Expression patterns of deleted in malignant brain tumors 1 (DMBT1) was analyzed in 157 biliary tract cancer patients, including intrahepatic and extrahepatic cholangiocarcinoma, adenocarcinomas of the gallbladder, and BilIN 3. DMBT1 expression was high in BiLN3 compared to normal biliary epithelium and BTC (both p<0.0001). However, BTCs showed no significantly different expression levels compared to non-neoplastic biliary tissue (p=0.315). Absent DMBT1 expression in non-neoplastic biliary tissue in BTC patients was associated with poor survival. The authors conclude that DMBT1 expression is elevated in BilIN 3, but expression levels of DMBT1 in BTC declines to levels comparable to non-neoplastic biliary epithelium. Absent DMBT1 expression in non-neoplastic biliary tissues of BTC patients correlates with poor patient survival (p=0.027), and the aggregate findings suggest a tumor-suppressor role for DMBT1.
Liver Transplantation
Tan A, Florman SS, and Schiano TD. Liver Transpl. 2017 May;23(5):663-678.
This is a nice review article delineating several genetic disorders (including inherited cholestatic disorders, urea cycle disorders and hereditary hemochromatosis) which can potentially be transmitted following liver transplantation.
Haga H. Yan IK, Borrelli DA et al. Liver Transpl. 2017 Jun;23(6):791-803.
Hepatic ischemia/reperfusion injury (IRI) is associated with significant liver dysfunction and complications following liver surgery and transplantation. These authors studied the effects of systemically administered extracellular vesicles from mesenchymal stem cells (MSC-EV) in an experimental mouse model of hepatic IRI. Compared to controls, intravenous administration of MSC-EVs dramatically reduced the extent of tissue necrosis, decreased caspase-3-positive and apoptotic cells, reduced serum aminotransferase levels, and reduced RNA expression of several inflammatory cytokines such as IL6. MSC-EV increased cell viability and suppressed oxidative injury and nuclear factor kappa B activity in murine hepatocytes in vitro. The authors conclude that administration of extracellular vesicles from bone marrow derived MSCs may improve IRI by reducing hepatic injury through tempering the inflammatory response.
Journal of Hepatology
Moeini A, Sia D et al. J Hepatol. 2017; 952-961.
Molecular characterization of mixed HCC-CCA was studied including histologic features, whole genome expression profile, single-nucleotide polymorphism array and whole exome sequencing. In classic type, clonality analysis revealed HCC-like and iCC-like components were derived from same clone.

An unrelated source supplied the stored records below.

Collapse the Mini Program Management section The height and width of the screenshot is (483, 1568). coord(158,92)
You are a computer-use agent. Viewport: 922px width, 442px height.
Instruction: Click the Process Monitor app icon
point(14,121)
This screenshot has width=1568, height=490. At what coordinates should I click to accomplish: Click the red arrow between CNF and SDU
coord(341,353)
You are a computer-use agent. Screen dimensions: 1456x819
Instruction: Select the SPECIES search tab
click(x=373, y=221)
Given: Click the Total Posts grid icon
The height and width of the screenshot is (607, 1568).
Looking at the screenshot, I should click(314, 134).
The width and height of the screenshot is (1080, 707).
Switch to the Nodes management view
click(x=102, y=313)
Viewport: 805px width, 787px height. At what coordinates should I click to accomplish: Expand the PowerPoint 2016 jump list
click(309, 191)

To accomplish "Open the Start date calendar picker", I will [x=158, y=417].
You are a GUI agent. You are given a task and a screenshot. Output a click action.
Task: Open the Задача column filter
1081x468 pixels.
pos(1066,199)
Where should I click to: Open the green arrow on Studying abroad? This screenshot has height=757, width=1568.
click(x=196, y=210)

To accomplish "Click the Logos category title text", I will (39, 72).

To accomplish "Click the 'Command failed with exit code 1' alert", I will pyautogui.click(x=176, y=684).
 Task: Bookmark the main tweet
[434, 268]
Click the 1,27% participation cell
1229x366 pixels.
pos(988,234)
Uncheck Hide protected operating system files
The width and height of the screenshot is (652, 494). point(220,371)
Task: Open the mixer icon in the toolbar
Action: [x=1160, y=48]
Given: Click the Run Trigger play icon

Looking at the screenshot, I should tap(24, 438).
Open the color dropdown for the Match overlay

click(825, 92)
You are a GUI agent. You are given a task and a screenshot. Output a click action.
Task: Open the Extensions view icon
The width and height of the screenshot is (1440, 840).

Exome sequencing revealed an average of 63 non-synonymous mutations per tumor, among which TP53 was the most frequently mutated gene. Stem cell subclass tumors were characterized by SALL4 positivity, showed enrichment of progenitor like signatures (CK19, EpCAM), activation of MYC and IGF oncogenic pathways, and associate with poor prognosis. In contrast, cholangiolocellular carcinoma (CLC) showed NCAM positivity, chromosomal stability and enrichment of TGF-β and immune related signaling. The data suggest that CLC stands alone as an independent biliary-derived entity, not sharing any molecular traits of HCC.
Vesterhus M, Holm A, et al. J Hepatol. 2017; 1214-1222.
Biomarkers to predict prognosis of primary sclerosing cholangitis are lacking. Using a bead-based array targeting 63 proteins related to inflammation and fibrosis, the authors studied bile samples from 55 PSC patients and 20 controls, and identified 13 proteins that showed significant difference between PSC and control, and 18 proteins that showed significant difference between mild and advanced PSC. Further studies identified ICAM-1, MMP7, S100A4 and S100 A12 as the group of markers that collectively best distinguished PSC from controls, and Calprotectin alone as the protein best capturing the difference between mild and advanced PSC. In addition, serum analyses were performed in two independent cohorts. IL-8 was identified as the best predictor of transplant-free survival in PSC, and correlated with the ELF score and Mayo score.
Schaberg KB, Kambham N, Sibley RK, et al. Am J Surg Pathol. 2017 Jun;41(6):810-819.
Adenovirus can lead to severe infection, including hepatitis, in immunocompromised patients.  The authors searched the archives from a single institution to compile the largest series to date (12 cases including biopsies as well as autopsies) of adenovirus hepatitis and review the histopathologic and clinical features.  All patients were immunocompromised and adenovirus hepatitis was fatal in all 4 adult patients and 5 of the 8 pediatric patients.  All patients presented with fever and had a hepatitic-dominant elevation in liver enzymes (mean AST 5879 U/L, mean ALT 1894 U/L, mean Alk Phos 453 U/L, mean total bilirubin 3.8 mg/dL).  Coagulative necrosis was seen in all cases, but the extent varied from focal to massive.  Necrosis was usually nonzonal, but half of cases showed an apparent accentuation of necrosis in periportal regions on biopsies.  Over half of cases were paucy inflammatory, but when inflammation was present, it tended to be focal, lymphohistiocytic and periportal.  All cases showed characteristic viral cytopathic effect (smudgy, glassy, predominantly basophilic intranuclear inclusions), most often in hepatocytes surrounding areas of necrosis.  Rarely, portal tract granulomas and viral inclusions were seen in biliary epithelium.  The minority of patients who survived their infection showed limited necrosis on initial biopsy and comparatively mild elevations in liver enzymes; these findings may be predictive of patients who are more likely to survive.  In conclusion, the authors remind us that adenovirus hepatitis is a serious and often fatal infection in immunocompromised hosts, more often seen in pediatric patients. 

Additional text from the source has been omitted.